Frank Baudy, Leiter der städtischen Kulturbetriebe in Mülheim, geht bald in den Ruhestand.
Frank Baudy, Leiter der städtischen Kulturbetriebe in Mülheim, geht bald in den Ruhestand. © FUNKE Foto Services | Martin Möller

Was waren Besonderheiten oder Höhepunkte in Ihrer Zeit als Kulturamtsleiter?

In meiner Amtszeit haben alle großen Kultureinrichtungen eine neue Bleibe gefunden. 1994 ist das Kunstmuseum in die Alte Post gezogen, 2009 wurde das Medienhaus mit der Stadtbibliothek eröffnet. 2013 haben wir das neue Haus der Stadtgeschichte mit dem Stadtarchiv eingeweiht, in das auch die Musikschule gezogen ist. Das waren ganz besondere Momente, im Vorfeld gab es hier für uns natürlich immer reichlich Arbeit. Nur nebenbei: In dieser langen Amtszeit habe ich acht Kulturdezernenten miterlebt! (lacht)

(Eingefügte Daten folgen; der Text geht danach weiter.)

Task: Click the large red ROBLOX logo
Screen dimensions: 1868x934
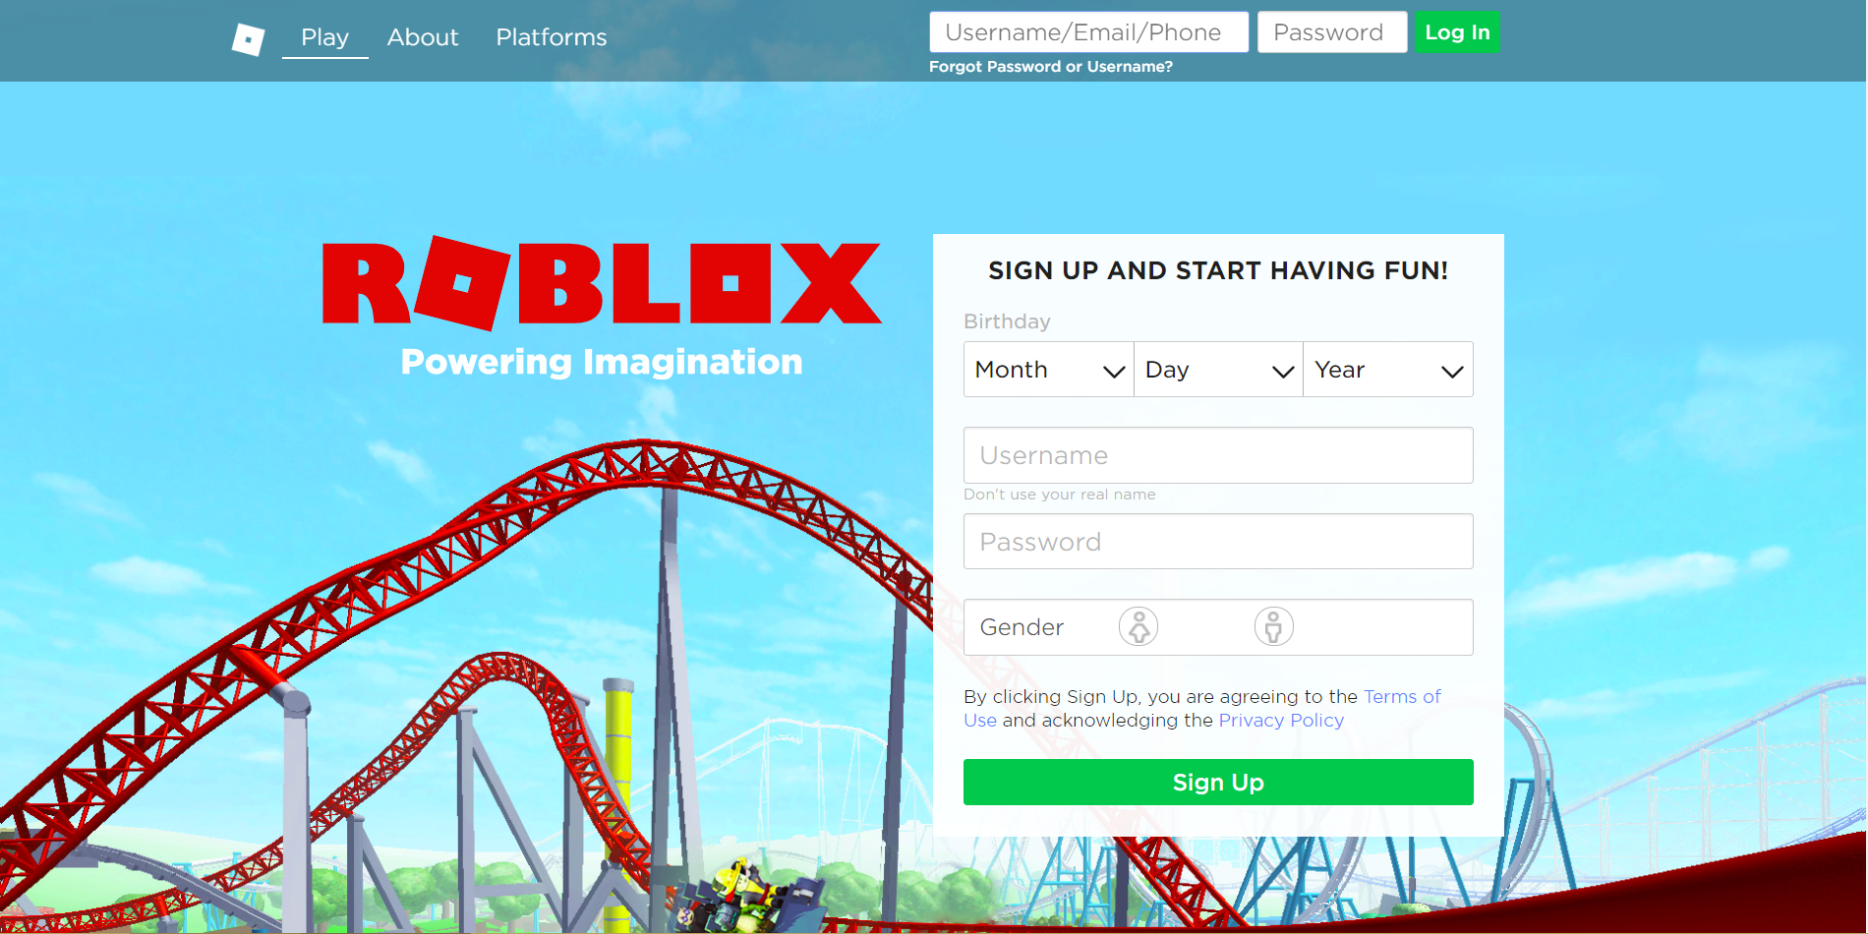Action: pyautogui.click(x=602, y=283)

Ein großer Wunsch: Kulturamt in Mülheim sollte mehr Freiheiten bekommen

Was wünschen Sie der Mülheimer Kultur und dem Kulturamt für die Zukunft?

Neben mehr finanziellen Ressourcen wäre es schön, wenn das Kulturamt wieder freier agieren könnte, wieder ein Eigenbetrieb würde. Das waren wir ja von 1996 bis 2011. Dann wurden alle städtischen Eigenbetriebe wieder reintegriert. Für uns war das ein deutlicher Rückschritt. Als Eigenbetrieb hatten wir einen Mikrokosmos, in dem man auf kurzem Wege viele Dinge schnell auf den Weg bringen konnte. Wir hatten einen eigenen Wirtschaftsplan, der unterjährig ein freies Bewirtschaften ermöglichte - und haben damals dabei auch viele Konsolidierungsmaßnahmen umgesetzt.

Was werden sie im Ruhestand tun, wer wird ihr Nachfolger?

Die Stelle wird ganz normal ausgeschrieben. Ich werde im Ruhestand nicht in den Süden ziehen, wie ich früher mal gedacht habe. Ich bleibe in Mülheim, kümmere mich um Haus und Garten und werde es genießen, mit meiner Frau spontan wegfahren zu können. Mein Sehnsuchtsland war und ist Italien. Und natürlich werde ich auch bei Kulturveranstaltungen in Mülheim künftig anzutreffen sein.